== Data for the task ==

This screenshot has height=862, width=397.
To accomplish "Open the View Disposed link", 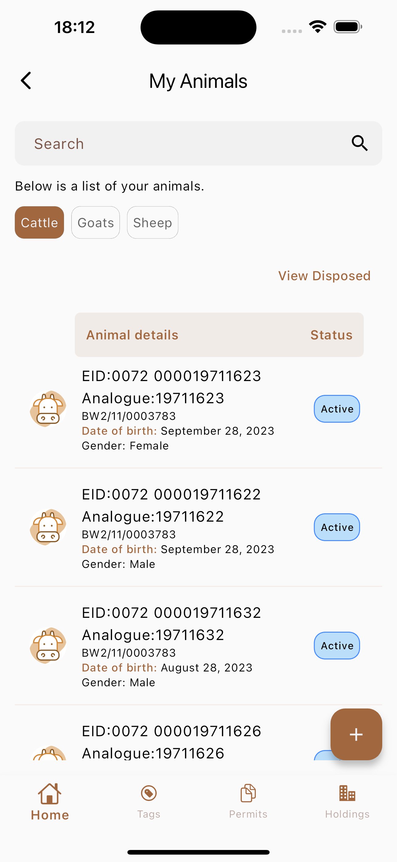I will pos(324,276).
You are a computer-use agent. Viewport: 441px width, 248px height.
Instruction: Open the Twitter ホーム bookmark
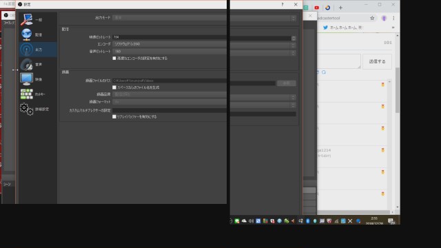click(x=343, y=28)
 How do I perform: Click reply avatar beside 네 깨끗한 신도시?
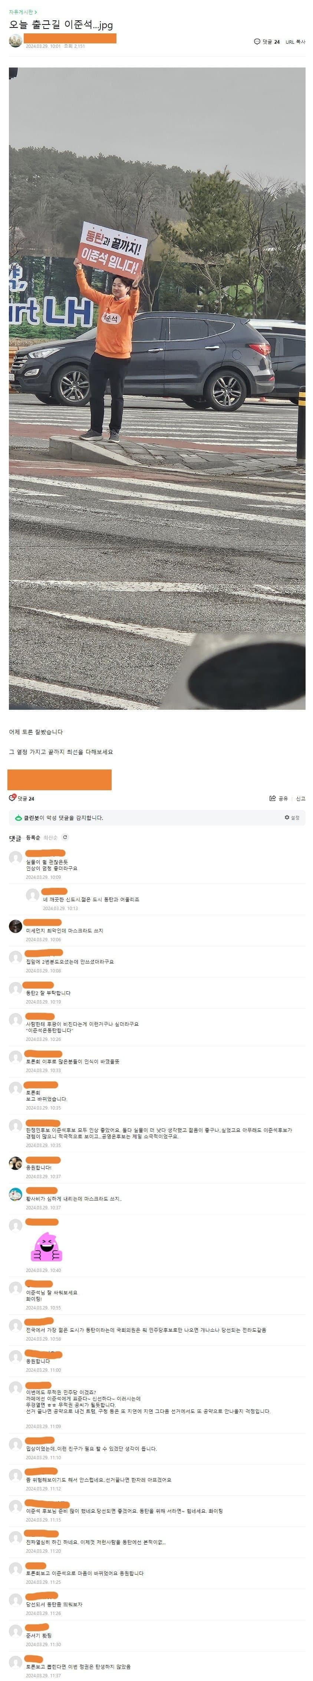[33, 895]
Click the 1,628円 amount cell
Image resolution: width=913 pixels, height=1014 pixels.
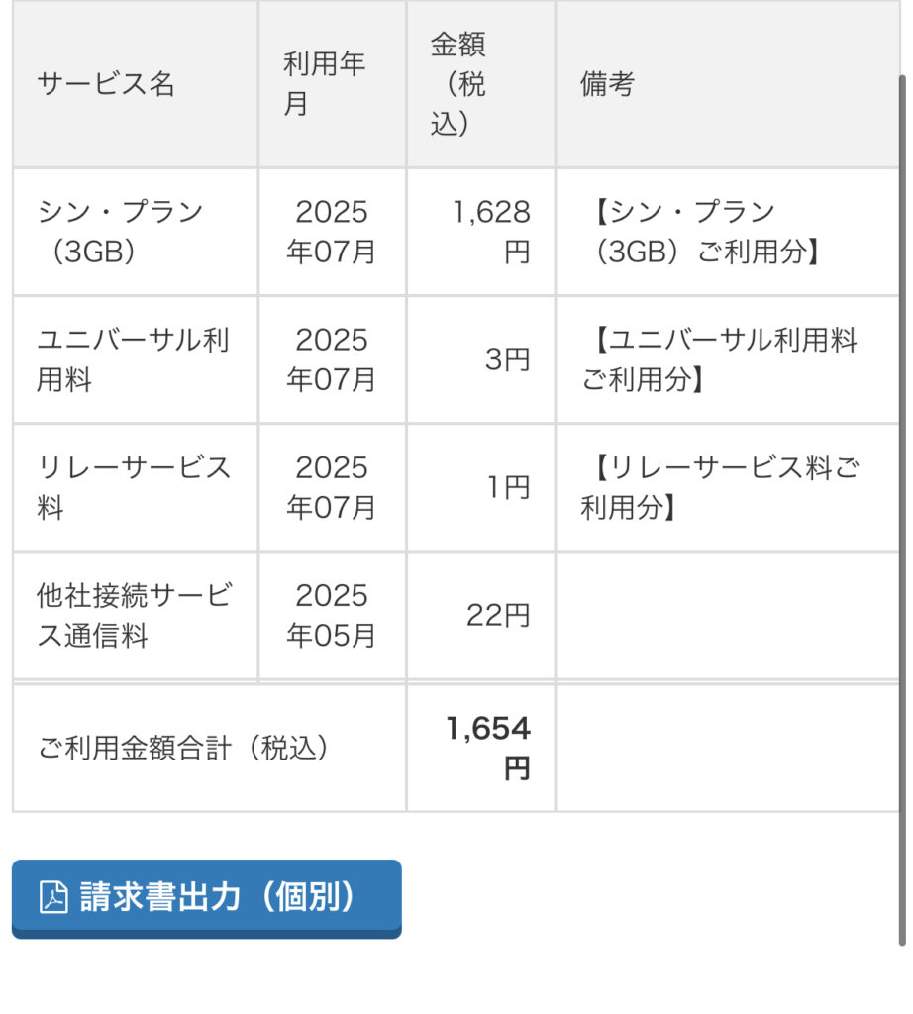point(481,232)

===

**Exercise task:** Reproduce the stretch of the data from the line containing "Click the 1,628円 amount cell" through the end of the data, swapping "Image resolution" for "Screen resolution" and leaving everything else unchanged. Leave the pictures out of the answer.

**Exercise answer:**
Click the 1,628円 amount cell
Screen resolution: width=913 pixels, height=1014 pixels.
point(481,232)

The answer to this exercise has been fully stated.